On day 10 of my Black History challenge, I chose to write about Rebecca Lee Crumpler.  A medical pioneer of her time, the first African American woman to earn a degree in medicine as a physician.

Rebecca Lee Crumpler was born in 1831 in Delaware.  She was raised by an aunt in Pennsylvania, who spent much of her time caring for sick neighbors and may have influenced Crumpler's career choice. Very little more was recorded about Crumpler's childhood. 

In 1852, at the age of 21, she had moved to Charlestown, Massachusetts, where she worked as a nurse for the next eight years.  The first formal school for nursing did not open until 1873, so she was able to work without any formal training. 

In 1860, she was admitted to the New England Female Medical College.  When she graduated in 1864 with an M.D. degree, Crumpler became the first African American woman in the United States to be a doctor, and the only African American woman to graduate from the New England Female Medical College, which closed in 1873.

Dr.
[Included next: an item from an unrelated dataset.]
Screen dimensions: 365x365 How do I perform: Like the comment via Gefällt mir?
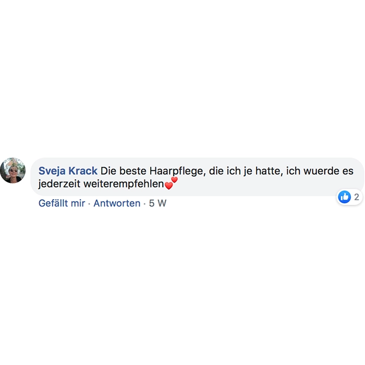click(x=62, y=203)
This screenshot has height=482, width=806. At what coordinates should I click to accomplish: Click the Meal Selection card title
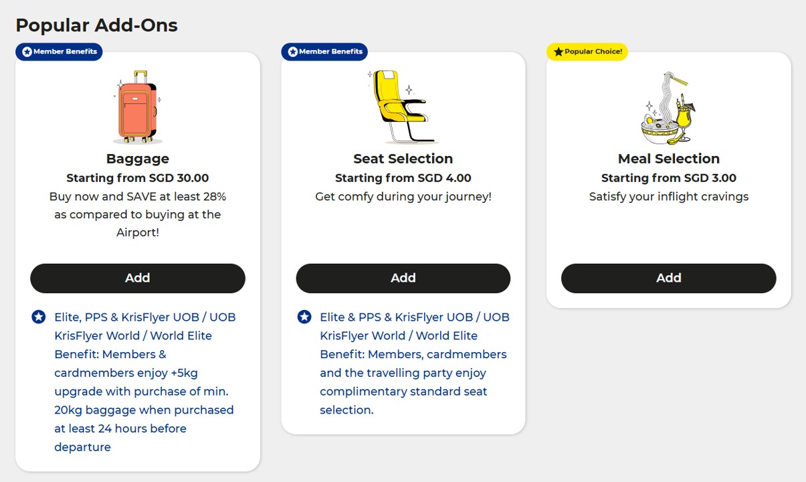(668, 159)
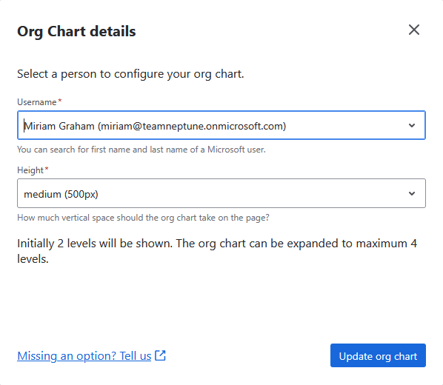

Crumpler practiced in Boston for a short while before moving to Richmond, Virginia, after the Civil War ended in 1865. Richmond, she felt, would be
"a proper field for real missionary work, and one that would present ample opportunities to become acquainted with the diseases of women and children."
She joined other black physicians caring for freed slaves who would otherwise have had no access to medical care, working with the Freedmen's Bureau, and missionary and community groups, even though black physicians experienced intense racism working in the postwar South.

At the close of Crumpler's services in Richmond, she returned to her former home, Boston.  She entered into the work with renewed vigor, practicing outside, and receiving children in the house for treatment; regardless, in a measure, of remuneration." She lived on Joy Street on Beacon Hill, then a mostly black neighborhood. By 1880 she had moved to Hyde Park, Massachusetts, and was no longer in active practice. 

No photos or other images survive of Dr. Crumpler. The little we know about her comes from the introduction to her book, a remarkable mark of her achievements as a physician and medical writer in a time when very few African Americans were able to gain admittance to medical college, let alone publish. Her book "Book of Medical Discourses", published in 1883; is one of the very first medical publications by an African American.

Although there is very little information on Dr. Crumpler, her accomplishments left a tremendous mark on history.